* Exercise objective *
Turn the items from the line with "1568x475 pixels. At" to the line with "pyautogui.click(x=1395, y=383)" into a JSON list of strings, one string per line and no entries for blank lines.
-- START Available records --
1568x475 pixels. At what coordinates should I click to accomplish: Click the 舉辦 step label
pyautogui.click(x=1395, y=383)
-- END Available records --
-- START Available records --
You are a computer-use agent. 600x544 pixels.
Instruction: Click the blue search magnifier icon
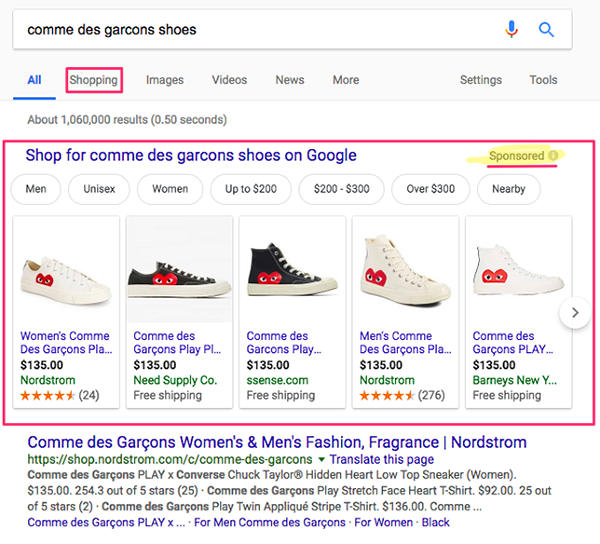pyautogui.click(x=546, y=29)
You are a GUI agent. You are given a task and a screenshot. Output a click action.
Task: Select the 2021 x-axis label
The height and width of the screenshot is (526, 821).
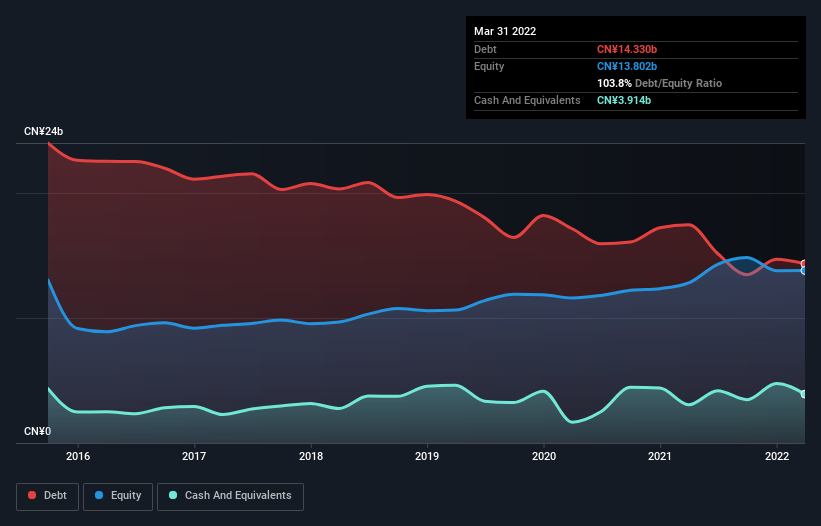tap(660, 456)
-- END Available records --
-- START Available records --
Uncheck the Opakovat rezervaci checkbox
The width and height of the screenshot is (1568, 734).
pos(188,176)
-- END Available records --
* Answer *
[
  "1568x475 pixels. At what coordinates should I click to accomplish: Click the 舉辦 step label",
  "pyautogui.click(x=1395, y=383)"
]